::: Dataset records :::

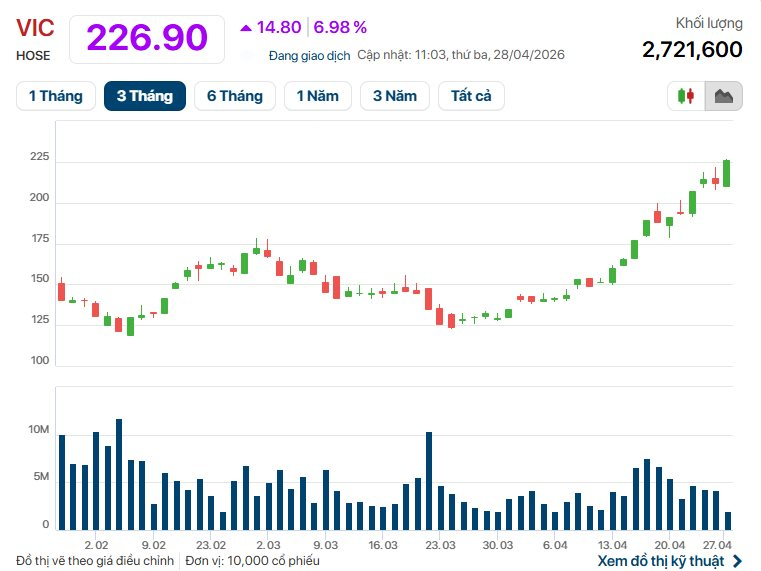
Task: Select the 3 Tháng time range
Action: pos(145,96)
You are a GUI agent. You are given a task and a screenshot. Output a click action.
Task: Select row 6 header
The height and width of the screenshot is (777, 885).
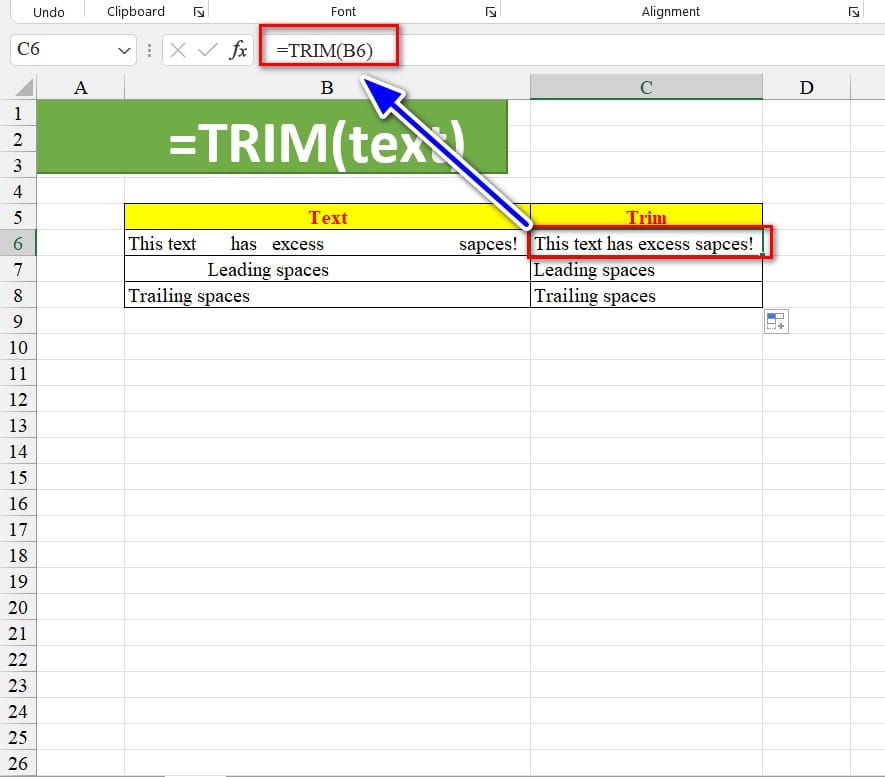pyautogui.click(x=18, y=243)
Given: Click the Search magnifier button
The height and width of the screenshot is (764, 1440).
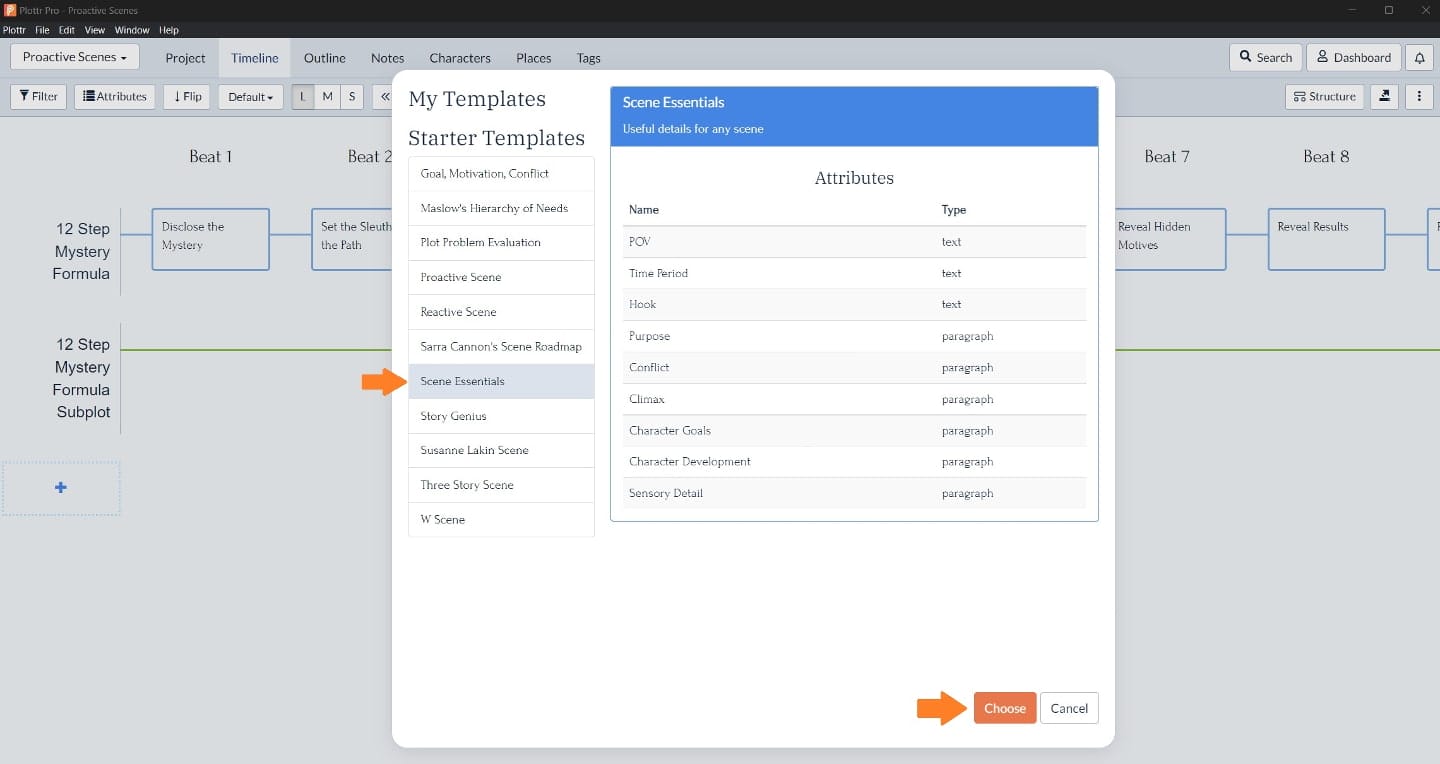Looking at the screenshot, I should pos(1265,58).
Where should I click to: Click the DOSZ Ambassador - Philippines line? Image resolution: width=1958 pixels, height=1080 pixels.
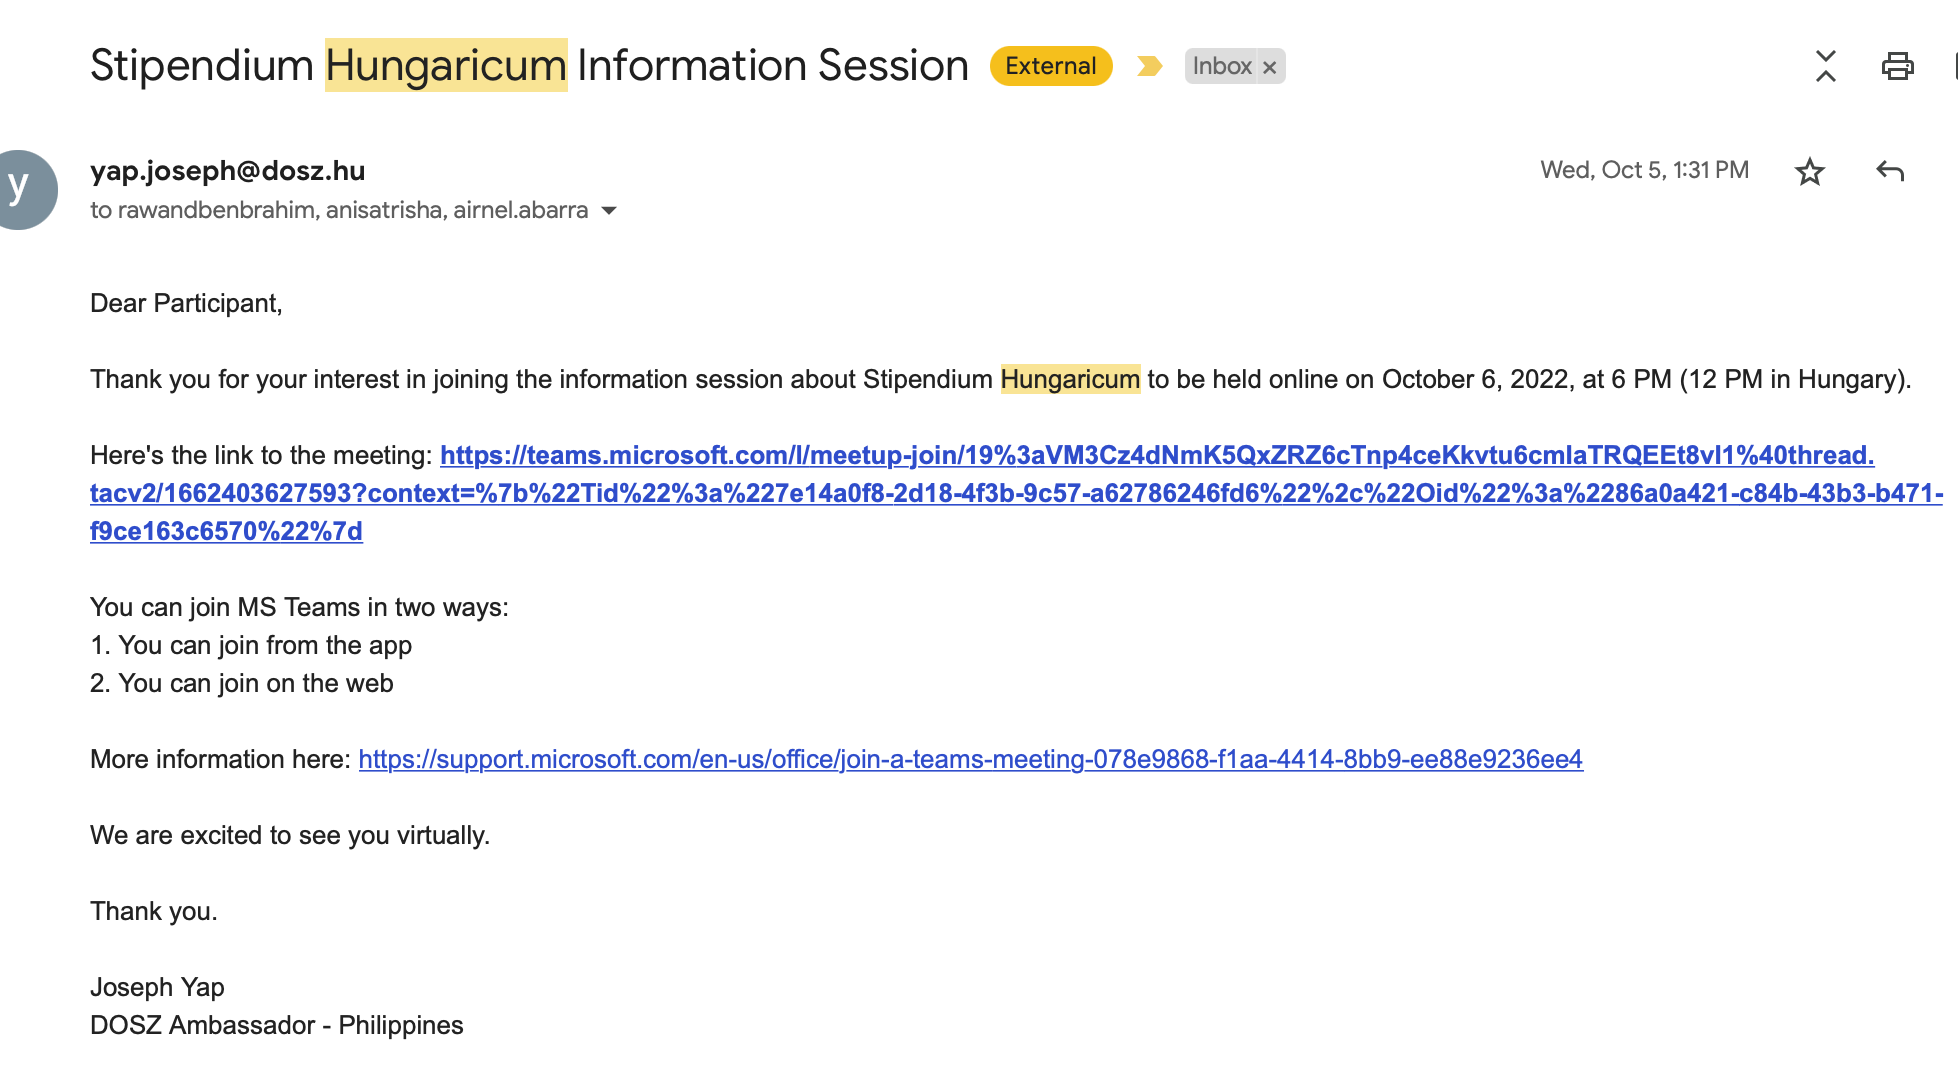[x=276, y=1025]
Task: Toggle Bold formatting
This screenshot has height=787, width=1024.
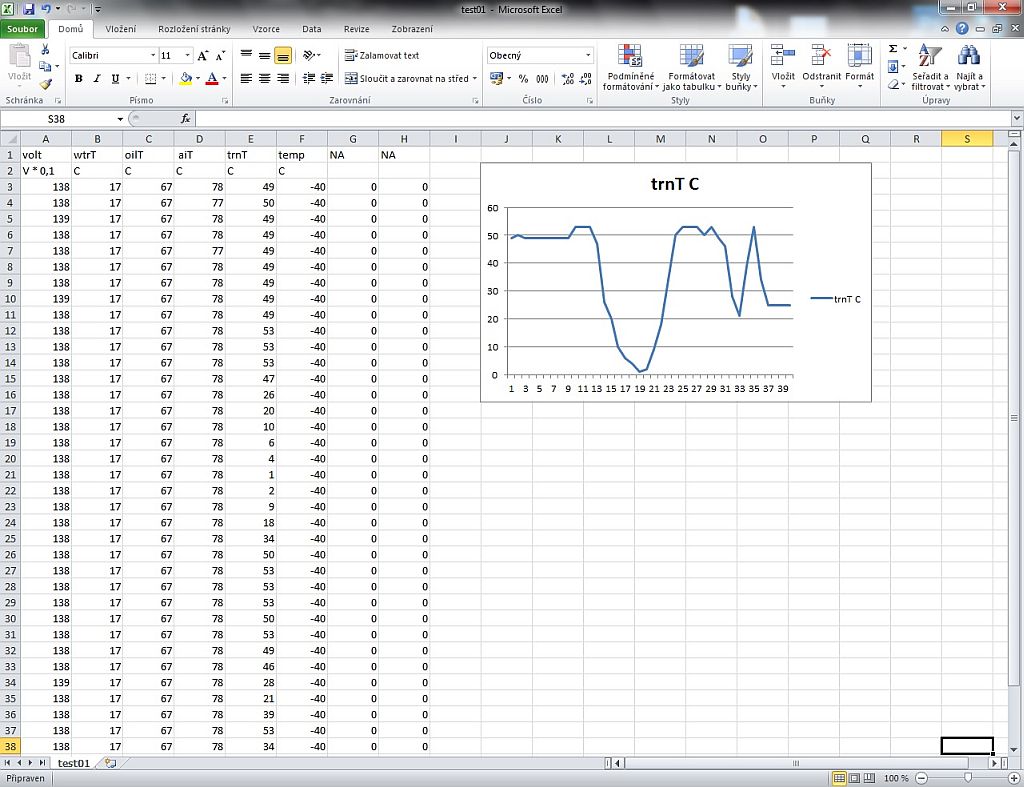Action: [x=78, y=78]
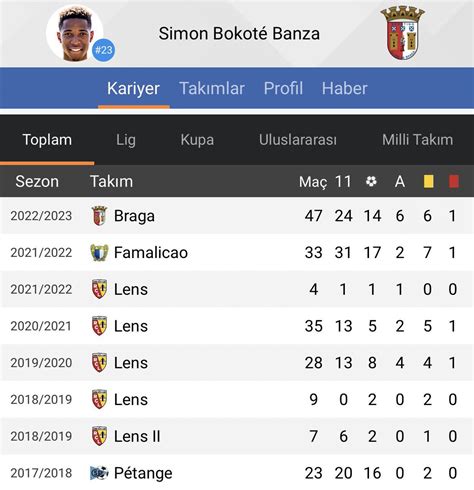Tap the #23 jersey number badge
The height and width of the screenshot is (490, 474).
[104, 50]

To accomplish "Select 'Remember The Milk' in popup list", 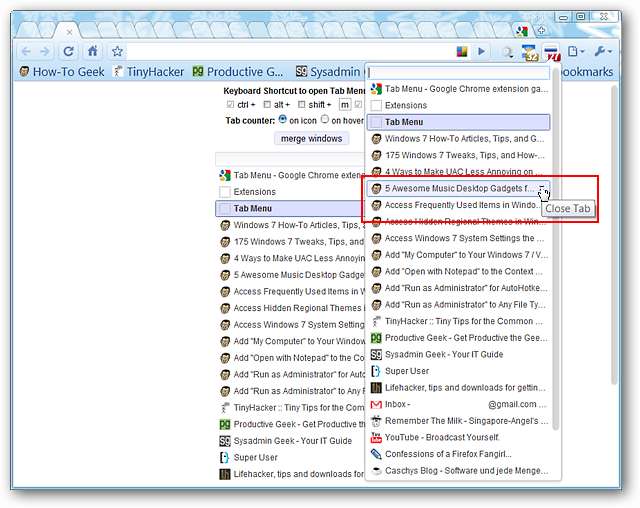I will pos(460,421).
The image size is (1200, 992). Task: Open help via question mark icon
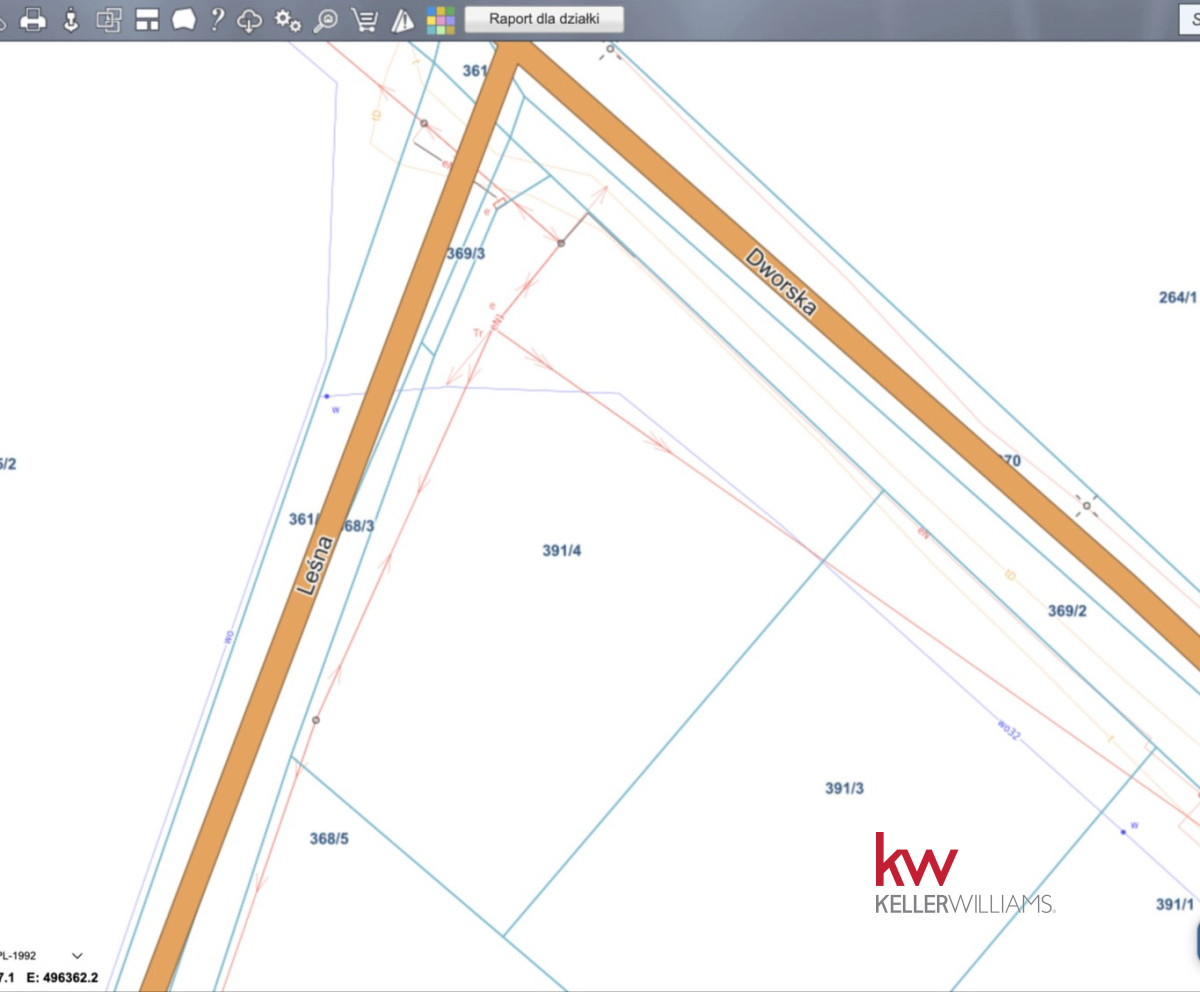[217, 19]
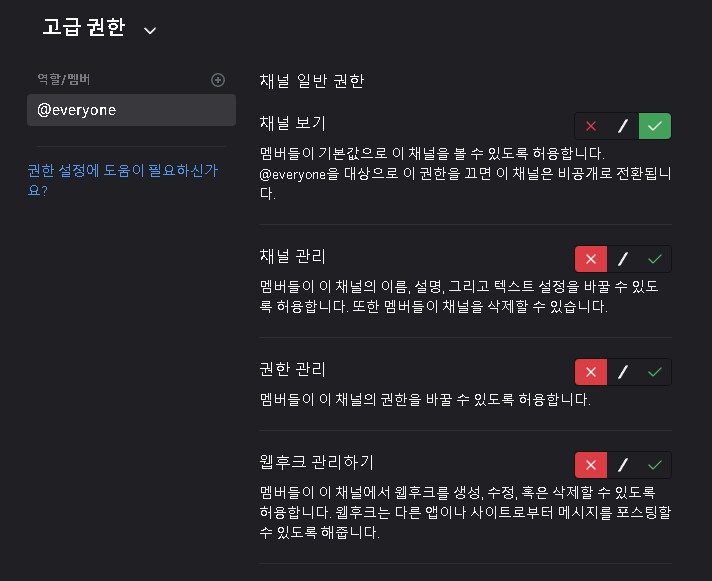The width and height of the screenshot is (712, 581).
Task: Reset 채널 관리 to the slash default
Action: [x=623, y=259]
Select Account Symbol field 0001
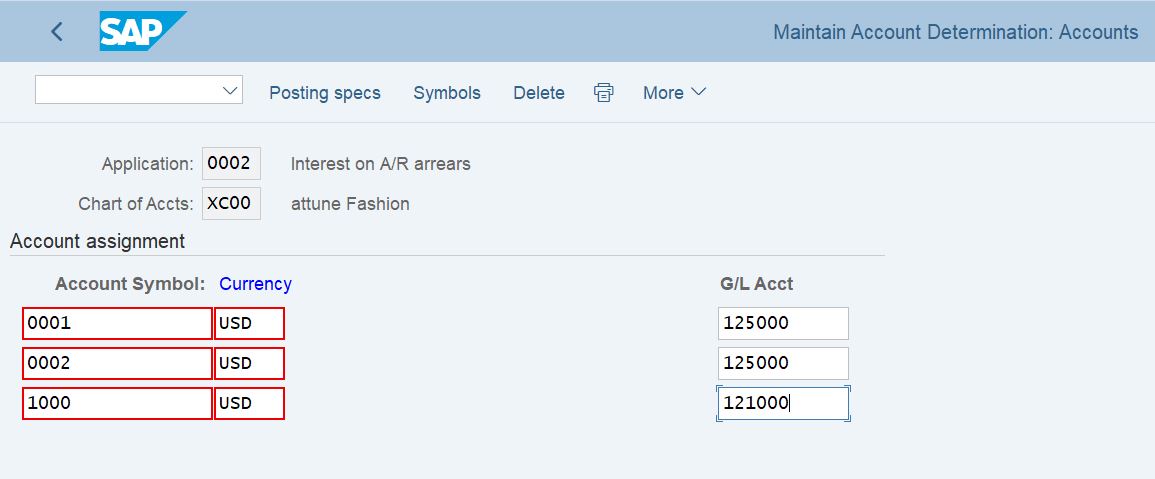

:::

Work order =
Your answer should hold only the lines from the line with "The image size" through the closing line of the records, restated exactly and free of pictures.

Result for this exercise =
The image size is (1200, 992). Task: Open help via question mark icon
[217, 19]
The width and height of the screenshot is (712, 581).
Task: Reset 채널 관리 to the slash default
Action: [x=623, y=259]
Select Account Symbol field 0001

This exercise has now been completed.